EXECUTIVE BRIEF
Turn grocery industry disruption into a competitive advantage
Network modernization unlocks new opportunities to drive revenue through personalized experiences and hyper-efficient stores.
New customer behaviors and technologies are disrupting the grocery industry
The grocery and convenience store environment is transforming, both on the floor and behind the scenes. Inflation is forcing shoppers to look for lower prices and greater value. Always-connected smartphones have created the expectation that consumers can instantly find deals on the products they care about. In the back of the house, grocers are turning to AI to automate tasks like pricing and stocking, as well as to improve fraud detection and loss prevention. Staying competitive today means keeping everything connected, and that requires modern networking and IT infrastructure.
59% of shoppers increased their use of digital coupons in 2024.1
Digital is driving grocery shopping, with consumers using digital coupons, QR codes, price comparison apps and loyalty programs to find deals. Younger generations in particular, including Gen Z and millennials, are prioritizing convenience, personalization and digital experiences, which means grocers need more insights about their preferences so they can cater to them. More consumers are choosing to shop online: Digital grocery sales rose more than 4% in 2024.2 When they’re in the store, shoppers want faster checkouts and smooth point-of-sale (POS) performance.
Biggest adopters of self-checkout:3
Gen Z: 63%
Millennials: 45%
52% of grocery store consumers say they value convenience now more than they did in the past.4
As labor costs, operational complexity and food inflation squeeze margins, grocers are looking for technology to improve operations and the shopper experience. While maintaining legacy IT and POS systems, grocers are also exploring new use cases that leverage AI to deliver targeted promotions, improve checkout speed and automate manual tasks. Supercenter innovators are leading in this race, with regional and smaller grocers striving to catch up.
77.8M: The number of U.S. households that bought groceries online in November 2024, the highest since April 2020.5
More connection points to the cloud, POS systems and Internet of Things (IoT) devices means grocers must manage a larger attack surface. Data breaches and cloud misconfigurations are growing threats, while in-store loss and theft prevention remain crucial. At the same time, grocers are constrained by limited IT resources. Many stores lack the extensive in-house IT teams needed to stay updated on the latest tools, technologies and threats. With a fragmented vendor environment that creates complexity and not enough resources to go around, true innovation can be overlooked in favor of reactive problem-solving.
Creating personalized experiences and efficient operations
When it comes to reaching shoppers, 55% of consumers feel valued when they receive rewards, and 46% are interested in receiving personalized offers through in-store experiences.6
Where retailers plan to invest:7
Loyalty programs 35%
Personalized coupons and discounts 35%
Programmatic marketing 34%
Interactive in-store experiences
To stay competitive, grocers must reimagine the store. The POS and WiFi are good places to start, but grocers can gain an advantage by thinking beyond individual systems. Each store must be a connected, intelligent hub — capturing insights, personalizing services and optimizing operations. To go a step further, stores must also be connected with each other, sharing cloud-based data and applications to better coordinate promotions, inventory and insights.

▶ **Information supplied**:

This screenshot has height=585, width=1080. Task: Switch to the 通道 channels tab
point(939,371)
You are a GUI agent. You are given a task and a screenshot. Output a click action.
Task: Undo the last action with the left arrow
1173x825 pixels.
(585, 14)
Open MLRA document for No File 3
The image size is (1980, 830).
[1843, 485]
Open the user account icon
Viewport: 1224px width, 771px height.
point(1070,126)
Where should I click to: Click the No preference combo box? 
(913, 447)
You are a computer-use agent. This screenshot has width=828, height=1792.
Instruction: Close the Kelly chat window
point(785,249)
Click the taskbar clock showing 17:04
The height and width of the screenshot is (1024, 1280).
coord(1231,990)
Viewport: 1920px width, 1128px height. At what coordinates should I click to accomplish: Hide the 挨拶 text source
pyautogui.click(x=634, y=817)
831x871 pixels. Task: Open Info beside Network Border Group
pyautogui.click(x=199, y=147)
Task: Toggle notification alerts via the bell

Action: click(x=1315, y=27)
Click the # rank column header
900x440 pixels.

▶ **Job A**: Name every tool the grocery brief says consumers use to find deals.
▶ **Job B**: Summarize the grocery brief in two sentences.
▶ **Job C**:
Answer from the grocery brief:
(i) What share of shoppers increased their use of digital coupons in 2024?
(ii) How many U.S. households bought groceries online in November 2024?
(iii) What percentage of Gen Z are listed as adopters of self-checkout?

▶ **Task answer A**: Digital coupons, QR codes, price comparison apps, loyalty programs

▶ **Task answer B**: Inflation, smartphone habits, online shopping and demand for convenience and personalization are changing the grocery industry, while grocers face tight margins, growing security threats and limited IT resources. To stay competitive, grocers must modernize their networks and IT and make each store a connected, intelligent hub that shares cloud-based data with other stores.

▶ **Task answer C**:
(i) 59%
(ii) 77.8 million
(iii) 63%